Вот это, пожалуй, было самое честное, что она сказала мне за весь год.
— Рассказывать я никому не буду, — ответила я. — Мне это не надо. Но и врать за тебя не стану. Спросят прямо — отвечу прямо.
— То есть ты меня сдашь.
— То есть я не буду врать, Оль.
Она сказала «поняла» и положила трубку.
На юбилей я пришла с Тасей. Ей было почти девять месяцев, она сидела с поддержкой, тянула на себя скатерть и была совершенно счастлива от количества людей. Тётя Валя спросила, в кого такие глаза, и мама, не дав мне открыть рот, сказала: «В нашу породу, в бабку Марусю». Оля просидела двадцать минут на другом конце стола, потом сказала, что у неё голова, и ушла с Костей.
В дверях она обернулась. Не ко мне — к коляске в углу. Постояла секунды три и вышла.
В декабре нас отправили в областной кардиоцентр. Ехали электричкой, потому что на такси не было денег, а Артём напросился с нами, соврав в школе, что заболел. Он всю дорогу держал переноску на коленях и шипел на меня, что я неправильно поправляю шапку.
Врач смотрел долго, водил датчиком, что-то диктовал медсестре на своём языке.

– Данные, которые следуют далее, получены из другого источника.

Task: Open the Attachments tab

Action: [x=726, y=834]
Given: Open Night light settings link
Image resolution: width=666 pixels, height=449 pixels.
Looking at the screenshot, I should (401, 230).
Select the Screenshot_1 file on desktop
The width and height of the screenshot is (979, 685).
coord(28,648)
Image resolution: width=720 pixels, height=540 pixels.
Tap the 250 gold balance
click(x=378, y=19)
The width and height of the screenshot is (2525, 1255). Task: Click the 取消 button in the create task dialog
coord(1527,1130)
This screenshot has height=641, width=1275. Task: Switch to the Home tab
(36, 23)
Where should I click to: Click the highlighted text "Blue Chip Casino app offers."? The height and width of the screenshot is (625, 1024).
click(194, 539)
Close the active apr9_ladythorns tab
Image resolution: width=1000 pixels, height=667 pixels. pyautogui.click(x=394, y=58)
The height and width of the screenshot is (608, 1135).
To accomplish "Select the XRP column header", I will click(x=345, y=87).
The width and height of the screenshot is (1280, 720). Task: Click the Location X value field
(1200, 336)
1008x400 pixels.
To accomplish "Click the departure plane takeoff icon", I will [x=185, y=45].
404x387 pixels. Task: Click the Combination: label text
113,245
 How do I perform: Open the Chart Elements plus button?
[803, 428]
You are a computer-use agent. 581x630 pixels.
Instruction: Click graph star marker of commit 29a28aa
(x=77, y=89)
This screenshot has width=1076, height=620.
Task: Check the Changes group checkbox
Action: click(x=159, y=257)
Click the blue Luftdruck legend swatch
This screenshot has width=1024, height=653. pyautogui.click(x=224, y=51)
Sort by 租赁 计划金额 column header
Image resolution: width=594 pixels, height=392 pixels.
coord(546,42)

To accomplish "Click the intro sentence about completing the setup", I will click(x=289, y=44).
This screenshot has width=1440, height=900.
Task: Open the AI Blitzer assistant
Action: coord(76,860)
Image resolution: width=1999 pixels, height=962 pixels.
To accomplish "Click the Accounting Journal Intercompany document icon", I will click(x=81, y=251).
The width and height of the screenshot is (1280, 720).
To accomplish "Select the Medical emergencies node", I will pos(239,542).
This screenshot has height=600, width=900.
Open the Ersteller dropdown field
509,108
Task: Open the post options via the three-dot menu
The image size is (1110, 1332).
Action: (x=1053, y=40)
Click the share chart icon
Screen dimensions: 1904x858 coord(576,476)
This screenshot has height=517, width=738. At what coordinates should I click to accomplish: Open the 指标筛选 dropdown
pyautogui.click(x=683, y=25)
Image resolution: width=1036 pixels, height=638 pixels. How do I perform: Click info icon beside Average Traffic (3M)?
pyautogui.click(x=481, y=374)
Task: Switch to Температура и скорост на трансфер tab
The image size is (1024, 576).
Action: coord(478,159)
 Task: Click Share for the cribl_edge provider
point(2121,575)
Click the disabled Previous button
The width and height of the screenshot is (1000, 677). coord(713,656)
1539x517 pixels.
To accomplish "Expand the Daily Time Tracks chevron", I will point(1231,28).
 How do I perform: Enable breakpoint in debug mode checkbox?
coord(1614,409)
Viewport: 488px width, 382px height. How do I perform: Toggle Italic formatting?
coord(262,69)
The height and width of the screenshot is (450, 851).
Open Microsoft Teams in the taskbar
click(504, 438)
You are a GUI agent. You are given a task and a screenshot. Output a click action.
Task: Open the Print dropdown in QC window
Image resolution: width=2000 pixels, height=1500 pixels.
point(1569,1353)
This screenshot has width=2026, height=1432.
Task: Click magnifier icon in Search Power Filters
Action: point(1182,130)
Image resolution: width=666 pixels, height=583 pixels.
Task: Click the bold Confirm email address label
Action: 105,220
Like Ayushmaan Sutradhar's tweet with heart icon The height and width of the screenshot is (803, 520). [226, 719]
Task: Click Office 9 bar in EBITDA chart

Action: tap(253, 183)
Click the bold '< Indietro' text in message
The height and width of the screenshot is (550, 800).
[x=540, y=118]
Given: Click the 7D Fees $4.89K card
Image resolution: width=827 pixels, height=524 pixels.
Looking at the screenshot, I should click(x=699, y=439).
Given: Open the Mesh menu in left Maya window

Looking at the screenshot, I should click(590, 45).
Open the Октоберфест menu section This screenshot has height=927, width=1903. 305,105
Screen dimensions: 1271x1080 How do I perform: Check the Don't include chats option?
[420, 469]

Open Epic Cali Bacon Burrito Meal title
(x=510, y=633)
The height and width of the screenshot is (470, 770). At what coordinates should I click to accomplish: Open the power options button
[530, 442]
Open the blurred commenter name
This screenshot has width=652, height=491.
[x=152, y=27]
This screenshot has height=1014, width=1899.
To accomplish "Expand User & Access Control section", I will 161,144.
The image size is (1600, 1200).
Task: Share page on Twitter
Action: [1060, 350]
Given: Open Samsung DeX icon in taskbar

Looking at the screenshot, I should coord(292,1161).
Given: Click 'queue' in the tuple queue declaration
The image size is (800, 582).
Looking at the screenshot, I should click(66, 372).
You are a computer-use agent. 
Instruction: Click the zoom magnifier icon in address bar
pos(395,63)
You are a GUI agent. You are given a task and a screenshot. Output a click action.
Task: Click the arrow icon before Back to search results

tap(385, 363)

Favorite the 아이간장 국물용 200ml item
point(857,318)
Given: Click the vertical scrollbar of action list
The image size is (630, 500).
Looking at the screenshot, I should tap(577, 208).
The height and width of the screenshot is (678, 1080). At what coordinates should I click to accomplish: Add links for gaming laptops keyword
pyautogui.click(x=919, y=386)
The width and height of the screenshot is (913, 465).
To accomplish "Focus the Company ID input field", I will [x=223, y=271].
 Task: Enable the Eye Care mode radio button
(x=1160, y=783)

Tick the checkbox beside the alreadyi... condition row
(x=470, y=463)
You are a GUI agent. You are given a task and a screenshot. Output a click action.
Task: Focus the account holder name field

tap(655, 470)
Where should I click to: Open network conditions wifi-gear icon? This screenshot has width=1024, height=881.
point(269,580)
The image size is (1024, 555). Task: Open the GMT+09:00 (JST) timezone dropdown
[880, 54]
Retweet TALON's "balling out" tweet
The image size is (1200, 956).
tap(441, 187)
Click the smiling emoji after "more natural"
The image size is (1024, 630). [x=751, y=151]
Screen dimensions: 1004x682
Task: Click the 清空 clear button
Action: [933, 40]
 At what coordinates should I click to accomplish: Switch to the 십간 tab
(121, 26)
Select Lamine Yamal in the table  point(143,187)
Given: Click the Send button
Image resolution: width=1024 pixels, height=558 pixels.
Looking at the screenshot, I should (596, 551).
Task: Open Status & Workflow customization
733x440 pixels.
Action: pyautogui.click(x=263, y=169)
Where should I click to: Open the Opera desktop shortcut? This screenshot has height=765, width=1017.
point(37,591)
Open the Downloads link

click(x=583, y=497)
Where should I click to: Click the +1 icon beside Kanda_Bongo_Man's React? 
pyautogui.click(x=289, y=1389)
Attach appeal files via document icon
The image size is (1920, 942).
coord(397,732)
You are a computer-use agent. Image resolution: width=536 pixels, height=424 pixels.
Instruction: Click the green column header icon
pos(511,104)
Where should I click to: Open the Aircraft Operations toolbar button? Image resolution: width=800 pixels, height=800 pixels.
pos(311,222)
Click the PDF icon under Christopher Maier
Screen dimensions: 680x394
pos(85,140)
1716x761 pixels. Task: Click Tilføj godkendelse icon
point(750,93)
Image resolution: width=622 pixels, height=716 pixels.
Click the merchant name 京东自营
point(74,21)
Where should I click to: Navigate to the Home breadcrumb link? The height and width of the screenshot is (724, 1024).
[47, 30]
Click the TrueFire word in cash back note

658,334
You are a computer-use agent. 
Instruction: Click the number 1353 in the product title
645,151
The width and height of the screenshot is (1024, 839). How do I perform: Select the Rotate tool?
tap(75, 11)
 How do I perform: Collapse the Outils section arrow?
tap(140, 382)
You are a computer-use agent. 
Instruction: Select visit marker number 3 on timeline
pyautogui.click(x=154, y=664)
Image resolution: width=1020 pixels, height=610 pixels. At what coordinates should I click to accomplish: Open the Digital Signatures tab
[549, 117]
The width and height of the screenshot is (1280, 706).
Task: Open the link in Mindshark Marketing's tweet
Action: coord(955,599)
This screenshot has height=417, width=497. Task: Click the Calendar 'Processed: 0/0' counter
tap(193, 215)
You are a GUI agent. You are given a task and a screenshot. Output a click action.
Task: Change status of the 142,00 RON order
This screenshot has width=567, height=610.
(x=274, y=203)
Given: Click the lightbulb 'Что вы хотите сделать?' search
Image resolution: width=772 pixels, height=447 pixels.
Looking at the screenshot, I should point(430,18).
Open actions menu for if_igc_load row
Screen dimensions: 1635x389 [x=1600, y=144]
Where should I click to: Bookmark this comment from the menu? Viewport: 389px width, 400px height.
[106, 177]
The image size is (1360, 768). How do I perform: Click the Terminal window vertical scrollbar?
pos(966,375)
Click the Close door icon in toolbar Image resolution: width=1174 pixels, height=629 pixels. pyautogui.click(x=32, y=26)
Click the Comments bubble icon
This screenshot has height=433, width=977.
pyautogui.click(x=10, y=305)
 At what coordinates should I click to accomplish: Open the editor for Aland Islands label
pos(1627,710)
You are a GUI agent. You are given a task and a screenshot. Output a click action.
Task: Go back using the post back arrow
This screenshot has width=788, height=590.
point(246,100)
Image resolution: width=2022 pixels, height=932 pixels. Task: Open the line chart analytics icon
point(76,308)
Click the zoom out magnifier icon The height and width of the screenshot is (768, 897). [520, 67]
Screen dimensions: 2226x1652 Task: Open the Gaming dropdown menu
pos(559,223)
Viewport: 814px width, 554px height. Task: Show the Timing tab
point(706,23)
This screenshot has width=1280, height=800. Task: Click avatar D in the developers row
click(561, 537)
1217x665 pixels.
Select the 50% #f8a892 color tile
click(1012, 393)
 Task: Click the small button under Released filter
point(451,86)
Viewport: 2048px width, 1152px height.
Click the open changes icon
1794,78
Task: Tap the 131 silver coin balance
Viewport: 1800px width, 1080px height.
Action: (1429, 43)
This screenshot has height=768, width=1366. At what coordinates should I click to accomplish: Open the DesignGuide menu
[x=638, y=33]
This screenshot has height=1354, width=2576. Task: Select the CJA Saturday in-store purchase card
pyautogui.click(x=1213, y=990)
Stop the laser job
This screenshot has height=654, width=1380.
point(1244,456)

— Само не закрылось, — сказал он наконец. — И уже не закроется. Оперировать надо. Ждём квоту, скорее всего февраль-март. Операция стандартная, делаем их много, но обещать вам ничего не буду, вы взрослый человек.
— А если не делать?
— Делать, — сказал он. — Не обсуждается.
Обратно ехали молча. Артём смотрел в чёрное окно, потом сказал:
— Февраль — это когда у меня пробники.
— Я знаю.
— Да я не про то, — буркнул он. — Я про то, что бабушку надо будет напрягать. Она же одна дома нормально не побудет, начнёт квартиру драить.
Вечером я написала Оле. Одну строчку: «Тасе в марте операция на сердце. Кардиоцентр в областной. Просто чтобы ты знала».
Сообщение она прочитала в двадцать три сорок. Ответа не было ни утром, ни через неделю, ни потом.
В марте нас положили в четверг. Мама приехала накануне с сумкой и с вязаной шапочкой, которую, судя по всему, вязала весь февраль и никому не показывала. Артём донёс вещи до приёмного и остался внизу, ему не разрешили выше.
Медсестра в приёмном заполняла бумаги, не поднимая головы.
— Кто с ребёнком ложится?
— Мать.
— Мать — это кто?
— Я, — сказала я и продиктовала фамилию по буквам.